Practical guidance for researchers on writing data sharing plans

Professor Kay-Tee Khaw

When you apply for a CRUK grant, we ask you to fill in a data sharing plan. These are some of the issues you may wish to consider as you complete this plan, and then as you seek to implement the planned activities in the course of your research.

This guidance should be read in conjunction with our policy on data sharing, which sets out our high-level expectations with which grantholders must comply. In this guidance, “data” means quantitative or qualitative information generated in the course of research, which could take the form of datasets, code and software, images or data generated through analysis of samples or biological materials.

To support good science and to make the most of our research investments.

We support research data management and sharing as a fundamental element of good research practice. In line with other funders in the UK and internationally, such as RCUK, Wellcome Trust and NIH, we view research data as a public good. Sharing data enhances the transparency, integrity and reproducibility of research.

As a publicly funded charity, we have an obligation to make the most of all the research we fund. This includes getting the maximum possible benefit out of the data our funded research generates, and reducing duplication and waste in research.

We are additionally motivated by the need to accelerate progress towards 3 out of 4 patients surviving cancer by 2034, as outlined in our Research Strategy. In order to achieve this ambitious aim, pre-existing data will need to be linked with newly generated data, within and across disciplines, in order to generate innovative new insights which can benefit patients.

This position is consistent with a number of international statements of principle outlined in the following documents:

As discussed above, we see data sharing as a route to maximising patient benefit from our research funding. However we recognise that research data management and sharing can be complex processes. Therefore a robust data sharing plan is a useful first step. The plan requires you to consider how you will manage data generated in the lifetime of your grant, and make data shareable with scientists throughout and beyond the grant cycle.

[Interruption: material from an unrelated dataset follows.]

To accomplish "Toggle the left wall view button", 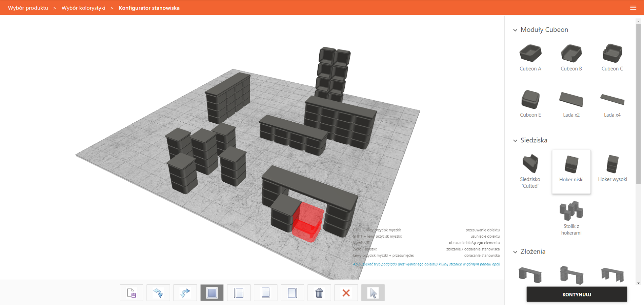I will [x=239, y=292].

Writing the plan will encourage applicants to take data sharing seriously from the first stages of a grant proposal. It allows you to consider the resources you will need for data management and sharing (for which you can now cost in your proposals), to anticipate any challenges with data sharing and to consider potential solutions.

Table 1. Summary of the key terms of our policy on data sharing and preservation.

Issue

Our position

Data outputs covered

You should make all research data (unpublished data, -ve results, code etc.) available for sharing, provided it is safe and feasible to do so.

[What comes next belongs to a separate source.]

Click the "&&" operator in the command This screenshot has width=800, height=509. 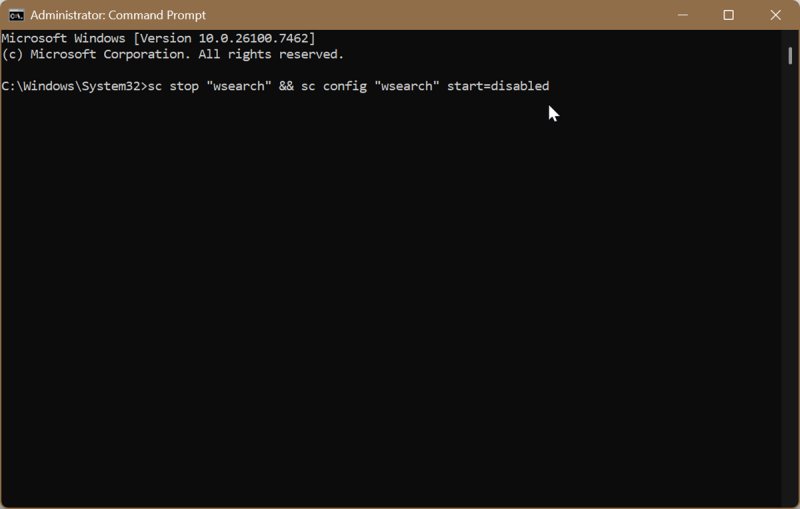(285, 86)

It is especially crucial to share data underlying publications, at the same time as, or very shortly after, publication.

Data sharing plan

Applicants have to submit a data sharing plan, which the relevant committee will assess. Progress with the plan will be subject to regular review.

Costs

Costs can be included in applications (see our costs guidance for details), provided these are well justified and reasonable in the context of your research.

Metadata

Community standards/minimum information guidelines are encouraged where available.

Time limits for data release

No later than acceptance for publication of the main findings from the final dataset (unless restrictions from third party agreements or IP protection apply), or on a timescale in line with the procedures of the relevant research field.

Modes of data sharing

Deposition in an appropriate data repository is encouraged. Alternatively, direct (and transparent) data sharing by the investigator or institution may be appropriate when justified.  

Preservation

Data should be retained for at least five years after grant end.

Discoverability

Groups should be proactive in communicating the contents of their datasets and making clear the conditions of access to that data.

Exclusive use

Limited period of exclusive use permitted where justified at the grant outset.

Acknowledgement

Secondary users of data should credit the original researcher and acknowledge CRUK for funding the original research.

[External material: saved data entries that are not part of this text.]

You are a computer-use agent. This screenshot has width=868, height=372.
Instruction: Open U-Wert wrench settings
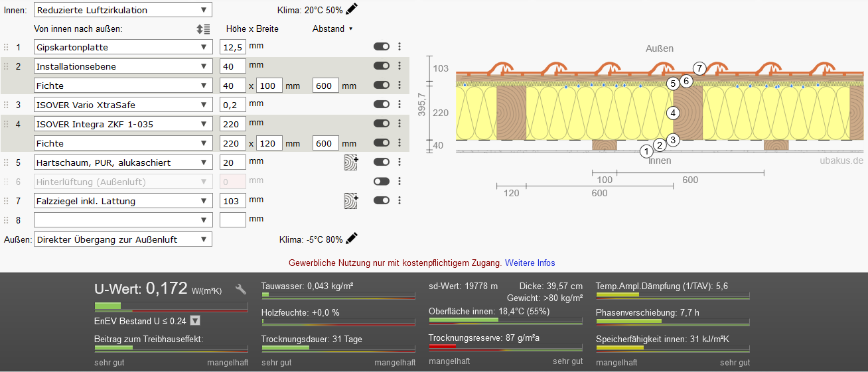(241, 289)
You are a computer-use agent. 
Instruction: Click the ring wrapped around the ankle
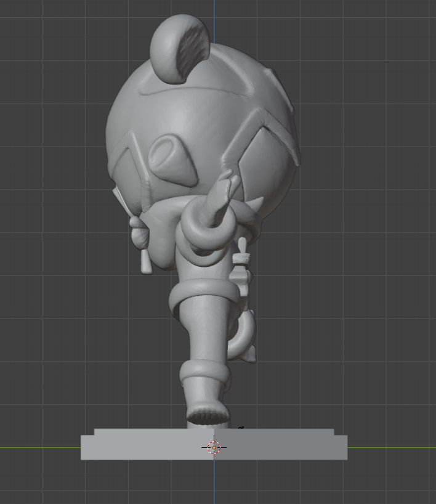click(203, 372)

You will generally need to complete a data sharing plan when applying for funding. The format of this plan depends on the committee you are applying to:

  • Applicants to the Population Research Committee must upload a formally structured template as an appendix to their FlexiGrant application¹
  • Applicants to other committees will be asked to complete a free text data sharing plan when applying through the electronic grant management system (FlexiGrant)

Depending on the committee you are applying to, we may follow up with you during the lifetime of your grant to check on progress with data sharing and adherence to your data sharing plan. Please refer to the guidelines for your specific committee for more details.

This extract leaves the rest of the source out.